Peki, çalışamadığınız dönemde geçiminizi nasıl sağlıyordunuz?
Tabii bunun maddi boyutu var. Ailemin düzenli bir geliri yoktu. Eşim özel ders bulmuştu bir kaç tane. Genelde hazırdan yemek zorunda kaldık, küçük birikimlerimizi harcadık. Zaten birikimlerimizi çoğuna tedbir konulduğu için kullanmadık. Halen onları alabilmiş değiliz. Bu dönemde yaşadığımız maddi sıkıntıyı anlatamam.
En zor olanı ise eşinizden ve çocuklarınızdan ayrı kalmak olmalı…
Elbette ama bu dönemin çok zor iki yanı vardı. Biri ailemden ayrı olmak diğeri yakalanma ve işkence görme ihtimali.
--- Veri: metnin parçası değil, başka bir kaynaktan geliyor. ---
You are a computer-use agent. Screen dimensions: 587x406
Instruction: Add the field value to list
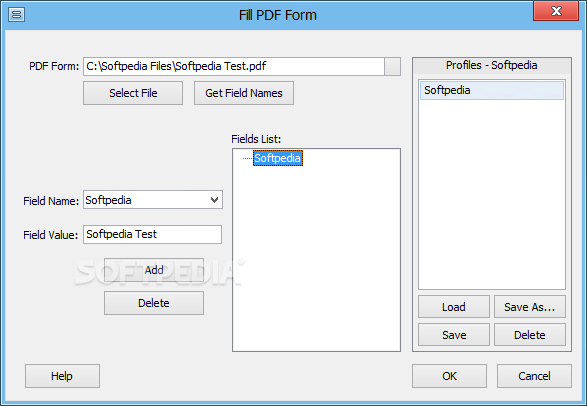(154, 270)
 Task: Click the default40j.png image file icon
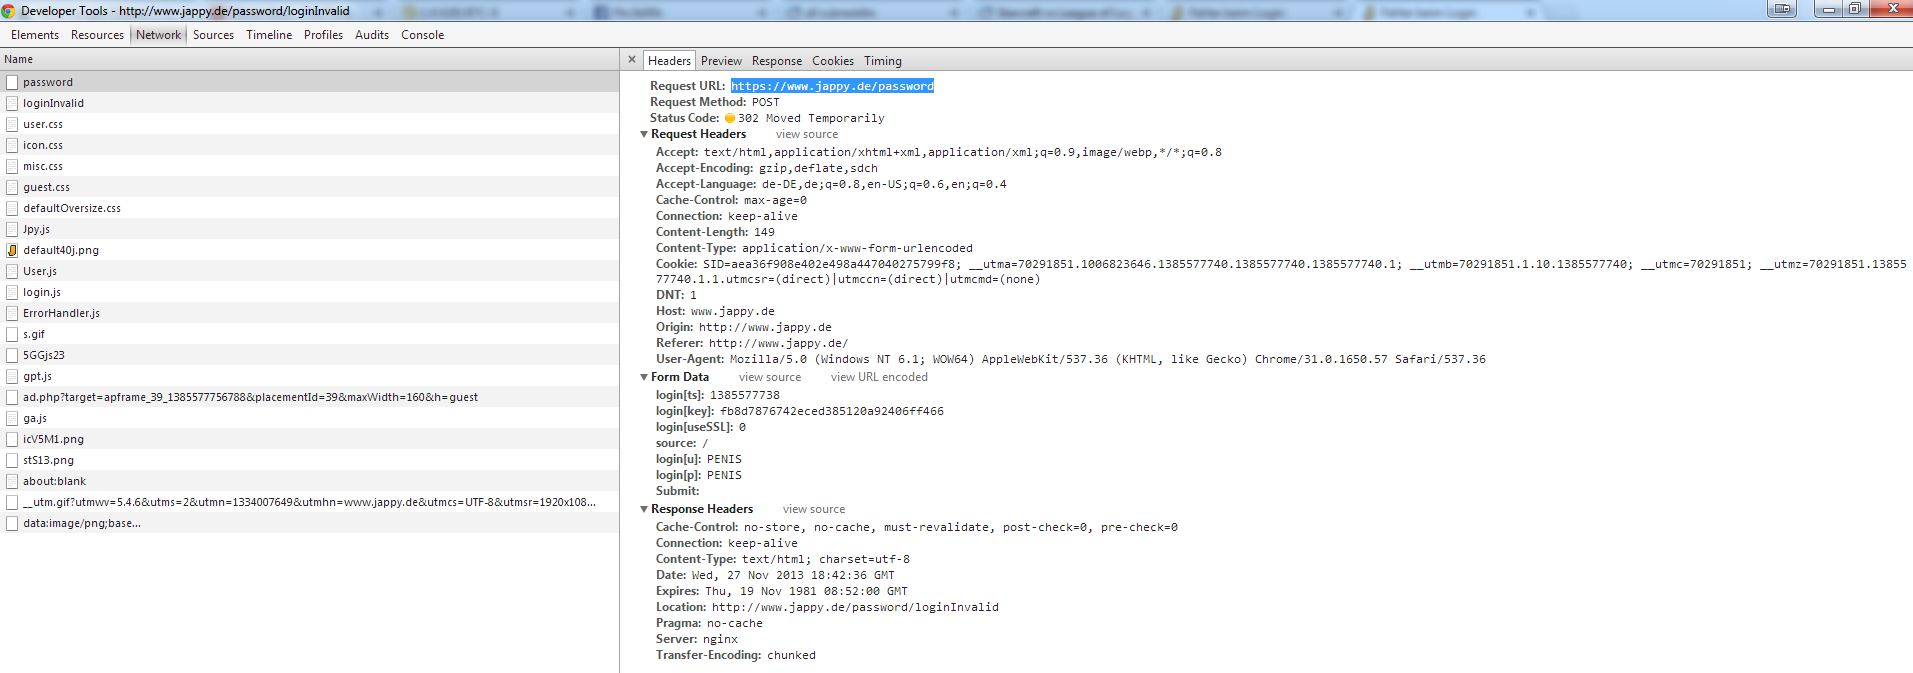pyautogui.click(x=12, y=250)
Eşim KHK ile kapatılan özel okullarda çalıştığı için hakkında hukuki bir sürecin olacağı kesin gibiydi. Ailemin başına bir iş gelir korkusu onlardan ayrı kalmanın en zor yani idi. Bir gün eşimi aradım ama akşama kadar ulaşamadım. O gün mahvoldum. Aklıma bin bir türlü şey geldi. Akşam olduğunda eşim beni başka bir numaradan aradı. Evin polislerce basıldığını, hakkımda gözaltı kararı olduğunu ve evdeki bütün elektronik cihazları aldıklarını söyledi. Evet üçüncüsünü unuttum. Bir de her kapı çaldığında aman basıldık psikolojisi var ki, inanın dayanılır gibi değil. Bir defasında arkadaşlarla kahvaltıya oturduk. Hemen karşımızda bir emniyet aracı. “Aman basıldık” korkusuyla yangın çıkışından evden ayrıldık ve etrafa dağıldık. Ankara’nın o kış soğuğunda saatlerce etrafta gezindik. Gidecek bir yer yok tabii. Sonra aracın gittiğini uzaktan görünce tedirgin tedirgin eve girdik. Meğerse bizim karşımızda yönetim binası varmış. Oraya gelmişler.
VEKALETEN DAİRE BAŞKANLIĞINDAN İHRACA GİDEN YOL
Türkiye dışına çıkmak zorunda kalan bir KHK’lı olarak neler söylersiniz? Ne zaman ihraç edildiniz ve ardından neler yaşadınız?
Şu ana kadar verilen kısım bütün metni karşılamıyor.